That the two are soulmates on a collision course to have a torrid clandestine affair seems inevitable. Having grown up in a theatre family, Nelly Ternan probably wouldn’t have been totally sheltered in spite of the sexual repressiveness of the times. And her own mother is practical-minded enough to see that Nelly, the least talented of her daughters onstage, faces a more auspicious financial future as the kept woman of a Great Man who’s too public a figure to get a divorce. So it comes as something of a shock when Nelly goes a little ballistic with offended sensibilities when she’s introduced to Caroline Graves (Game of Thrones star Michelle Fairley, all cleaned up from the Red Wedding), the live-in mistress of Dickens’ close friend and sometime collaborator Wilkie Collins (Tom Hollander), author of The Woman in White and The Moonstone.

It makes little sense at this point that she didn’t see which way the wind was blowing. Her subsequent quick turnaround and acceptance of Dickens’ courtship – especially after she witnesses how he humiliates his wife Catherine (Joanna Scanlan) by making her hand-deliver a piece of jewelry that he bought for Nelly, and that was delivered to Catherine in error – seems equally inexplicable.

Considering that this is a film about someone renowned for his use of words, it seems almost mulishly contrary for the screenwriter and director to have invested so much of the narrative in showing rather than telling, and it doesn’t always work. It’s almost as if they felt the need to be as “Victorian” as the Victorians allegedly were (and probably weren’t, entirely). Decorous in every sense of the word, this is a movie where, when people finally do have sex, they do it silently, with nearly all their clothes on, and show passion primarily in the form of flushed cheeks.
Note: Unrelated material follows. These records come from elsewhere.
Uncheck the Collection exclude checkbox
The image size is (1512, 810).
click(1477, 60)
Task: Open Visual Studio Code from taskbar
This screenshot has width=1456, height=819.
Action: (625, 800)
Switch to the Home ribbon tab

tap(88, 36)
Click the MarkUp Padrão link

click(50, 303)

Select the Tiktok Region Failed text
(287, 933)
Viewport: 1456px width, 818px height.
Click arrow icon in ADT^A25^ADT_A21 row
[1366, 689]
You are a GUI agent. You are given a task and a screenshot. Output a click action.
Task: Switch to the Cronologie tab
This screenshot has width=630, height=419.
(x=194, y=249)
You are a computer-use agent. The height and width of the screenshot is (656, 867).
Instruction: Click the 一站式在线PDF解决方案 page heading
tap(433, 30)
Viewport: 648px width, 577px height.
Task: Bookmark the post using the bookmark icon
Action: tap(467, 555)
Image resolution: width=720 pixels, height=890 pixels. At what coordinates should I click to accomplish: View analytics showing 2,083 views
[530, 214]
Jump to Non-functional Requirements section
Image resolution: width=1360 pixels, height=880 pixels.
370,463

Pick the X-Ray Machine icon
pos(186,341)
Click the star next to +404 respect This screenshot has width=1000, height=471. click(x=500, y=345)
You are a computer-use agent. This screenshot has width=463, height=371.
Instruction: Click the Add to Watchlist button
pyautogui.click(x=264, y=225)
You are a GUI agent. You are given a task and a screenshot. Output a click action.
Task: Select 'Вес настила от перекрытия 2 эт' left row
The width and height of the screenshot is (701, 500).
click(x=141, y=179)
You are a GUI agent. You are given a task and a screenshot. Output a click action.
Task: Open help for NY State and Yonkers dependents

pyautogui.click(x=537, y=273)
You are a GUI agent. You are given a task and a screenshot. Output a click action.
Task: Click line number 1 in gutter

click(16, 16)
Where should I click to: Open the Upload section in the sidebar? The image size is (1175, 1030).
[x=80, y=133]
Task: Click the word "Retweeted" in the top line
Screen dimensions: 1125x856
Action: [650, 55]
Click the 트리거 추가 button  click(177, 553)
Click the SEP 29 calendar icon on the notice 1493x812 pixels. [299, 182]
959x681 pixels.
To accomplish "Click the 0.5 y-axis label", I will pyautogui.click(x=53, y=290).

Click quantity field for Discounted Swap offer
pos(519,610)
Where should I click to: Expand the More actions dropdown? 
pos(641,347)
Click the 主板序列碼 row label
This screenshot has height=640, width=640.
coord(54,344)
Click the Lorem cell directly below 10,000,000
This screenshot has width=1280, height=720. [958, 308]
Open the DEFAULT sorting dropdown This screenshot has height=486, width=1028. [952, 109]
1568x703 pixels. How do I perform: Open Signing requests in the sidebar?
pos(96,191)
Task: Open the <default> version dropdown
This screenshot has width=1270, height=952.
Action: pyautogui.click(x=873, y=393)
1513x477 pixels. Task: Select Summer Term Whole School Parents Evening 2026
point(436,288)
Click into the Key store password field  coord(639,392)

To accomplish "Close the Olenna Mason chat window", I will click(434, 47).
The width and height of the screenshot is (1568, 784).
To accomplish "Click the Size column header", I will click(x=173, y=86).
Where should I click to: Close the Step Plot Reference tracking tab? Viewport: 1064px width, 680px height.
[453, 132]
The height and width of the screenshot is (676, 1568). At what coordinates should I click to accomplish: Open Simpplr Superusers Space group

To be fair, the fine actors involved in this production do their level best within the constraints of the overly lean script. Fiennes brings Dickens vividly to life as both a bon vivant and a humanitarian, who simultaneously revels in and suffers under the weight of his public acclaim. And Jones handles her sometimes-inexplicable pressure-cooker of a character well. But we almost want to root more for Scanlan as Dickens’ dignified, long-suffering wife. Though she regards Charles’ writings as mere popular entertainment that pays the bills, she has grown fat popping out ten children for him before being discarded in favor of a younger, prettier woman who understands the artist’s soul in a way that Catherine simply cannot. She may be a Philistine, but we feel her pain nonetheless.

The Invisible Woman ostensibly tells the story of this long-hidden romance from the woman’s point of view, but in the long run it’s the female lead about whom we come out feeling like we know the least. As an exercise in depicting one of the heroes of the English literary pantheon as a flesh-and-blood man with relatable strengths and weaknesses, it’s far more of a cinematic success.